▶ Problem to solve: Repeat the records. Leave nothing out.

▶ Data supplied:

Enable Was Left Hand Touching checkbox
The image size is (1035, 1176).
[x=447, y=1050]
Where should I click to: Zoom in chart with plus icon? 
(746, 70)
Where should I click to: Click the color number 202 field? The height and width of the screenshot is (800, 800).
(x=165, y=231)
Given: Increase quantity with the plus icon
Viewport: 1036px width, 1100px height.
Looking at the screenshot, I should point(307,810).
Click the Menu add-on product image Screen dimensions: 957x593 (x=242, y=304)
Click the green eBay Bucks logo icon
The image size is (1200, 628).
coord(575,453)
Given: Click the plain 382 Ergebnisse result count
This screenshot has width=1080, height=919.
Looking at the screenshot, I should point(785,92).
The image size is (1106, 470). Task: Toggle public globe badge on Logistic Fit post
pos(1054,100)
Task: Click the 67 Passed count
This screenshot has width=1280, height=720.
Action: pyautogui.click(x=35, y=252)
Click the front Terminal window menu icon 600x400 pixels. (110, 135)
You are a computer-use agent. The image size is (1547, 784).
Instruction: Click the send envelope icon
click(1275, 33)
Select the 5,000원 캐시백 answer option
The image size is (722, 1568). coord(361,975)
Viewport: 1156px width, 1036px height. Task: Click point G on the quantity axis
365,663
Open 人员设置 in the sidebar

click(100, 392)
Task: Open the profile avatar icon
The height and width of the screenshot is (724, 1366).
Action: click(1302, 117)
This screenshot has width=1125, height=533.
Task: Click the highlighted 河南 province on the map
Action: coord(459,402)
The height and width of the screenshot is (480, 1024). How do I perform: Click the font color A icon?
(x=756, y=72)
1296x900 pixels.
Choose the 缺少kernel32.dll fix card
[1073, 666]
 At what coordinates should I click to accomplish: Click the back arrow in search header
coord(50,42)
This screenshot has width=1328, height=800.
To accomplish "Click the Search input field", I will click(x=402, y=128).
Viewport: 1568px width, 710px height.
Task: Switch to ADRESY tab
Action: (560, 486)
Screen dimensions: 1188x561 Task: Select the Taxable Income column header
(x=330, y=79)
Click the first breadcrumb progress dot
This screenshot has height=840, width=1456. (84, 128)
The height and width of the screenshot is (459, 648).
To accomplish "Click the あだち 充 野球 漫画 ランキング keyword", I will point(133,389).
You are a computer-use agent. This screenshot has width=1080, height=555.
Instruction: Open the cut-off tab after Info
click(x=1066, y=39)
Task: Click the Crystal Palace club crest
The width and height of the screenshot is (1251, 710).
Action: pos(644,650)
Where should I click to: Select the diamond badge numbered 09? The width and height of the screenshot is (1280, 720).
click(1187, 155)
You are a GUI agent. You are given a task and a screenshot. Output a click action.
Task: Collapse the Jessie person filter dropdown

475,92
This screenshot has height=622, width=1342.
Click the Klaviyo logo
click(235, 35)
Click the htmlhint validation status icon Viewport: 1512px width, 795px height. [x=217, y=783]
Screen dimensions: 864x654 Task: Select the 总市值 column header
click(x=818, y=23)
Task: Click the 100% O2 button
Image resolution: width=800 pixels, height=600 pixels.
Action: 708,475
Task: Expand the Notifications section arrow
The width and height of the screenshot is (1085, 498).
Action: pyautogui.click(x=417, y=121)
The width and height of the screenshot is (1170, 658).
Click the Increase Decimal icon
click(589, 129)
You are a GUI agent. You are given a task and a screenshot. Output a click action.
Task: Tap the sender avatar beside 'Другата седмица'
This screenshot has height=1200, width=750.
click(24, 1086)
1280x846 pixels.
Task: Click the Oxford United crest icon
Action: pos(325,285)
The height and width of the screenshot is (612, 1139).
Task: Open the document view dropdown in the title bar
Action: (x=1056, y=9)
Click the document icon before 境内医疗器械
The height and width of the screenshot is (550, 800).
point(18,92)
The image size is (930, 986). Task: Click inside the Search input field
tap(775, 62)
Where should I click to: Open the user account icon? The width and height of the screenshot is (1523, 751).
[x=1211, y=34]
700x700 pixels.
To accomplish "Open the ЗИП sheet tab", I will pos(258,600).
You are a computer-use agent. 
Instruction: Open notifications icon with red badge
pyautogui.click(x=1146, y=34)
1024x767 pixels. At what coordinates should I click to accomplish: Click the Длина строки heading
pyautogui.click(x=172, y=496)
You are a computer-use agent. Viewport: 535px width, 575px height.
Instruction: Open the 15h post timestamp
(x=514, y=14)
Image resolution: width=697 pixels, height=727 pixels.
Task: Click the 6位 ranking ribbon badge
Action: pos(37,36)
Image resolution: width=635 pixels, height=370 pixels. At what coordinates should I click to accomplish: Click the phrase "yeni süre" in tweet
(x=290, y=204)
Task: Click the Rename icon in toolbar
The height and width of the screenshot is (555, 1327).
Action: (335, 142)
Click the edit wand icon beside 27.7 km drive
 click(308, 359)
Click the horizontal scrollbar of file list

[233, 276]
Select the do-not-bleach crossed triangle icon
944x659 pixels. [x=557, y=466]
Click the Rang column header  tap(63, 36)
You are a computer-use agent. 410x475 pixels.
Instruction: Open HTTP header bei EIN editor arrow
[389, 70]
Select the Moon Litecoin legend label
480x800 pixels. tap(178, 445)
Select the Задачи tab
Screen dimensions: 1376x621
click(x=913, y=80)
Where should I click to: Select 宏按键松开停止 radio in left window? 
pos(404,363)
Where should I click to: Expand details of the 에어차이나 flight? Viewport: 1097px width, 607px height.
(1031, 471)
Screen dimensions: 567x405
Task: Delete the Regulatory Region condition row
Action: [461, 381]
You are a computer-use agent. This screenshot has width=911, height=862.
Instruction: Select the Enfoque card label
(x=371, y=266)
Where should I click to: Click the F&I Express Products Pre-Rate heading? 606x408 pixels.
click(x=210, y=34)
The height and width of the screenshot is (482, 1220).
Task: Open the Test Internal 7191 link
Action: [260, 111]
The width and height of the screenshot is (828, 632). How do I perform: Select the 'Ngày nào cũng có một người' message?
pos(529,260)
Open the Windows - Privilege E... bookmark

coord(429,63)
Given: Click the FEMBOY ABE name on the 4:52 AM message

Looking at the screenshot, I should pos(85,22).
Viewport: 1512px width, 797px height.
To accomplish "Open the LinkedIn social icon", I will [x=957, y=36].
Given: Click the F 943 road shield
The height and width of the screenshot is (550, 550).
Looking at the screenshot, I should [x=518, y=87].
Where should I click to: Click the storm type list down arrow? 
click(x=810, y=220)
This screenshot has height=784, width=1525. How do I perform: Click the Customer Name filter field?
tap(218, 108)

▶ Solution to the problem:
Enable Was Left Hand Touching checkbox
The image size is (1035, 1176).
[x=447, y=1050]
Where should I click to: Zoom in chart with plus icon? 
(746, 70)
Where should I click to: Click the color number 202 field? The height and width of the screenshot is (800, 800).
(x=165, y=231)
Given: Increase quantity with the plus icon
Viewport: 1036px width, 1100px height.
Looking at the screenshot, I should point(307,810).
Click the Menu add-on product image Screen dimensions: 957x593 (x=242, y=304)
Click the green eBay Bucks logo icon
The image size is (1200, 628).
coord(575,453)
Given: Click the plain 382 Ergebnisse result count
This screenshot has width=1080, height=919.
Looking at the screenshot, I should point(785,92).
The image size is (1106, 470). Task: Toggle public globe badge on Logistic Fit post
pos(1054,100)
Task: Click the 67 Passed count
This screenshot has width=1280, height=720.
Action: pyautogui.click(x=35, y=252)
Click the front Terminal window menu icon 600x400 pixels. (110, 135)
You are a computer-use agent. The image size is (1547, 784).
Instruction: Click the send envelope icon
click(1275, 33)
Select the 5,000원 캐시백 answer option
The image size is (722, 1568). coord(361,975)
Viewport: 1156px width, 1036px height. Task: Click point G on the quantity axis
365,663
Open 人员设置 in the sidebar

click(100, 392)
Task: Open the profile avatar icon
The height and width of the screenshot is (724, 1366).
Action: click(1302, 117)
This screenshot has width=1125, height=533.
Task: Click the highlighted 河南 province on the map
Action: coord(459,402)
The height and width of the screenshot is (480, 1024). How do I perform: Click the font color A icon?
(x=756, y=72)
1296x900 pixels.
Choose the 缺少kernel32.dll fix card
[1073, 666]
 At what coordinates should I click to accomplish: Click the back arrow in search header
coord(50,42)
This screenshot has width=1328, height=800.
To accomplish "Click the Search input field", I will click(x=402, y=128).
Viewport: 1568px width, 710px height.
Task: Switch to ADRESY tab
Action: (560, 486)
Screen dimensions: 1188x561 Task: Select the Taxable Income column header
(x=330, y=79)
Click the first breadcrumb progress dot
This screenshot has height=840, width=1456. (84, 128)
The height and width of the screenshot is (459, 648).
To accomplish "Click the あだち 充 野球 漫画 ランキング keyword", I will point(133,389).
You are a computer-use agent. This screenshot has width=1080, height=555.
Instruction: Open the cut-off tab after Info
click(x=1066, y=39)
Task: Click the Crystal Palace club crest
The width and height of the screenshot is (1251, 710).
Action: pos(644,650)
Where should I click to: Select the diamond badge numbered 09? The width and height of the screenshot is (1280, 720).
click(1187, 155)
You are a GUI agent. You are given a task and a screenshot. Output a click action.
Task: Collapse the Jessie person filter dropdown

475,92
This screenshot has height=622, width=1342.
Click the Klaviyo logo
click(235, 35)
Click the htmlhint validation status icon Viewport: 1512px width, 795px height. [x=217, y=783]
Screen dimensions: 864x654 Task: Select the 总市值 column header
click(x=818, y=23)
Task: Click the 100% O2 button
Image resolution: width=800 pixels, height=600 pixels.
Action: 708,475
Task: Expand the Notifications section arrow
The width and height of the screenshot is (1085, 498).
Action: pyautogui.click(x=417, y=121)
The width and height of the screenshot is (1170, 658).
Click the Increase Decimal icon
click(589, 129)
You are a GUI agent. You are given a task and a screenshot. Output a click action.
Task: Tap the sender avatar beside 'Другата седмица'
This screenshot has height=1200, width=750.
click(24, 1086)
1280x846 pixels.
Task: Click the Oxford United crest icon
Action: pos(325,285)
The height and width of the screenshot is (612, 1139).
Task: Open the document view dropdown in the title bar
Action: (x=1056, y=9)
Click the document icon before 境内医疗器械
The height and width of the screenshot is (550, 800).
point(18,92)
The image size is (930, 986). Task: Click inside the Search input field
tap(775, 62)
Where should I click to: Open the user account icon? The width and height of the screenshot is (1523, 751).
[x=1211, y=34]
700x700 pixels.
To accomplish "Open the ЗИП sheet tab", I will pos(258,600).
You are a computer-use agent. 
Instruction: Open notifications icon with red badge
pyautogui.click(x=1146, y=34)
1024x767 pixels. At what coordinates should I click to accomplish: Click the Длина строки heading
pyautogui.click(x=172, y=496)
You are a computer-use agent. Viewport: 535px width, 575px height.
Instruction: Open the 15h post timestamp
(x=514, y=14)
Image resolution: width=697 pixels, height=727 pixels.
Task: Click the 6位 ranking ribbon badge
Action: pos(37,36)
Image resolution: width=635 pixels, height=370 pixels. At what coordinates should I click to accomplish: Click the phrase "yeni süre" in tweet
(x=290, y=204)
Task: Click the Rename icon in toolbar
The height and width of the screenshot is (555, 1327).
Action: (335, 142)
Click the edit wand icon beside 27.7 km drive
 click(308, 359)
Click the horizontal scrollbar of file list

[233, 276]
Select the do-not-bleach crossed triangle icon
944x659 pixels. [x=557, y=466]
Click the Rang column header  tap(63, 36)
You are a computer-use agent. 410x475 pixels.
Instruction: Open HTTP header bei EIN editor arrow
[389, 70]
Select the Moon Litecoin legend label
480x800 pixels. tap(178, 445)
Select the Задачи tab
Screen dimensions: 1376x621
click(x=913, y=80)
Where should I click to: Select 宏按键松开停止 radio in left window? 
pos(404,363)
Where should I click to: Expand details of the 에어차이나 flight? Viewport: 1097px width, 607px height.
(1031, 471)
Screen dimensions: 567x405
Task: Delete the Regulatory Region condition row
Action: [461, 381]
You are a computer-use agent. This screenshot has width=911, height=862.
Instruction: Select the Enfoque card label
(x=371, y=266)
Where should I click to: Click the F&I Express Products Pre-Rate heading? 606x408 pixels.
click(x=210, y=34)
The height and width of the screenshot is (482, 1220).
Task: Open the Test Internal 7191 link
Action: [260, 111]
The width and height of the screenshot is (828, 632). How do I perform: Select the 'Ngày nào cũng có một người' message?
pos(529,260)
Open the Windows - Privilege E... bookmark

coord(429,63)
Given: Click the FEMBOY ABE name on the 4:52 AM message

Looking at the screenshot, I should pos(85,22).
Viewport: 1512px width, 797px height.
To accomplish "Open the LinkedIn social icon", I will [x=957, y=36].
Given: Click the F 943 road shield
The height and width of the screenshot is (550, 550).
Looking at the screenshot, I should [x=518, y=87].
Where should I click to: Click the storm type list down arrow? 
click(x=810, y=220)
This screenshot has height=784, width=1525. How do I perform: Click the Customer Name filter field?
tap(218, 108)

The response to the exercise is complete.